------ GIVEN PASSAGE

It’s times like those, Pattie says, when it’s difficult to ignore that each day at the office for her husband is life-threatening.

“You’re always anxious – every Sunday when he gets behind that wheel,” she says.

But for the Pettys, racing is what provides financial security for them and their three children – Adam (11 years old), Austin (10) and Montgomery Lee (6).

“This is his job,” Pattie says. “It’s our livelihood. It’s no different than a wife who sends her husband on a week-long sales job. You want him to be successful and prosperous, but you want him to eventually come home.

“When a wreck happens on the track, that’s when you lose your objectivity of it just being a job. I try to be strong for him, and I try to be calm. But when there is a wreck, that’s when I lose it.”

NASCAR Driver’s Wife Battles Fears

Immediately after the wreck in 1991, her knowledge of the sport told her he was in a dangerous situation. But it was a gut instinct that triggered her anxiety.

“It’s like a sixth sense,” Pattie explains. “I saw it coming. It was like watching it all happen in slow motion.

“I had contact with him on the radio. But then I lost contact, and it took my breath away.”

Pattie climbed down from the top of the motor home and battled her way through knee-deep mud in what she describes as a dreamlike state, making her way to the infield care center.

“It was 20 minutes before I knew anything,” she says. “I immediately began to pray that he was all right. The first load of drivers came back and Terry Labonte came over to me and said, ‘He’s alive… but it’s bad. It’s his leg.’

“Then I went over to Dale Jarrett and said ‘Tell me how bad it is.’ All he said was, ‘He’s conscious.’ 

She tried desperately to rationally evaluate the emotional whirlwind that enveloped her.

“In my mind, I told myself to be thankful it was his leg and not his head,” she says. “So I could take a breath of air. But nobody bothered to tell me that’s the worst break a driver can have.”

The emotional trauma a Pattie Petty feels is not isolated. She experiences the same fears every time she hears the deafening sound of a crash, even if her own husband is not involved.

Behind the Scenes with NASCAR Wives at the Track

“The wives have to stick together,” she says, placing an arm around the shoulder of her friend, Kathy Bodine, “because we know what each other is feeling.”

Kathy has watched her husband, Geoff Bodine, race for the 20 years they’ve been married.

“When there is a crash, the first thing that goes through my mind is, number one, please let him be all right,” Kathy says. “Number two, I think, ‘Where the hell is Pattie?’

“We need each other because we’re the only ones who can completely understand what we are feeling. When Kyle crashes, tears come to my eyes because I know how Pattie feels.”

------------
------ RECORDED INFORMATION

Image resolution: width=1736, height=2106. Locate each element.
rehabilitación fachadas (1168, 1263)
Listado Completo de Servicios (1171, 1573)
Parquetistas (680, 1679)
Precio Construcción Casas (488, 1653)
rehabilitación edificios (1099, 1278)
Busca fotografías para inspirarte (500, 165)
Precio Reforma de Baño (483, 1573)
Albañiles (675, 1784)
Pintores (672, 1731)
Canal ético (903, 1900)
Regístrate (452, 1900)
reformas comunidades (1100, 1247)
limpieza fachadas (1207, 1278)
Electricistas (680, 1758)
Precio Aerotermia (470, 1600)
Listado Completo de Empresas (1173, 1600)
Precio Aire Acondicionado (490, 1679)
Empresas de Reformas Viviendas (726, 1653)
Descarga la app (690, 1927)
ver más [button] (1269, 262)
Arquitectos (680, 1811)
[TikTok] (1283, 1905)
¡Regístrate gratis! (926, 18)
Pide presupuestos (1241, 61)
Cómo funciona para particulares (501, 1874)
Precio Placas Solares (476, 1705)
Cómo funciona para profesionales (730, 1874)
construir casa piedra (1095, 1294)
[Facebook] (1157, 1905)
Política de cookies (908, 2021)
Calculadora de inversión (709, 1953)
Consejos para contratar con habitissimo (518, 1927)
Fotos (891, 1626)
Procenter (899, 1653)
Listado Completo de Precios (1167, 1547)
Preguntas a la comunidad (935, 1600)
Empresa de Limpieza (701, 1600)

------------

▶ _EXERCISE PROMPT_: Pick up the article about NASCAR wives and their fears at the track after its final sentence, and carry it forward in the same voice.

▶ _TASK RESULT_:
With that, Pattie interjects.

“With that much,” she says, placing her thumb and pointer finger an inch apart, “it could have been yours.”

Relief at the Finish Line: Surviving Dangerous NASCAR Races

But the excitement is also contagious. And so is the comforting feeling each time a race ends without disaster.

“I want Geoff to win because it makes him happy,” Kathy says. “And nothing is more fun than to be at Victory Lane. But when he wins it’s not for me, it’s for him. I honestly don’t care where he finishes.

“When each race is over, it’s just a relief that he is still in one piece.

Michelle Garland Segrest, a graduate of Auburn University, is an award winning sports reporter who has been working as a journalist since 1989. During her career, Michelle has reported about everything from sports to courts, lifestyles to business, politics to pastries, and technical to travel.

Where are Kyle and Pattie Petty now?

Pattie Petty, formerly married to NASCAR driver Kyle Petty, is no longer actively involved with the Victory Junction camp, an organization she helped establish. After being removed from day-to-day operations, she now serves as chairwoman emeritus on the board. She was diagnosed with Parkinson's disease in 2011 and was reportedly dealing with the disease at that time. 

Kyle Petty is an American former stock car racing driver and current racing commentator. He is the son of racer Richard Petty, grandson of racer Lee Petty, and father of racer Adam Petty, who was killed in a crash during practice in May 2000. Petty last drove the No. 45 Dodge Charger for Petty Enterprises, where he was CEO; his last race was in 2008.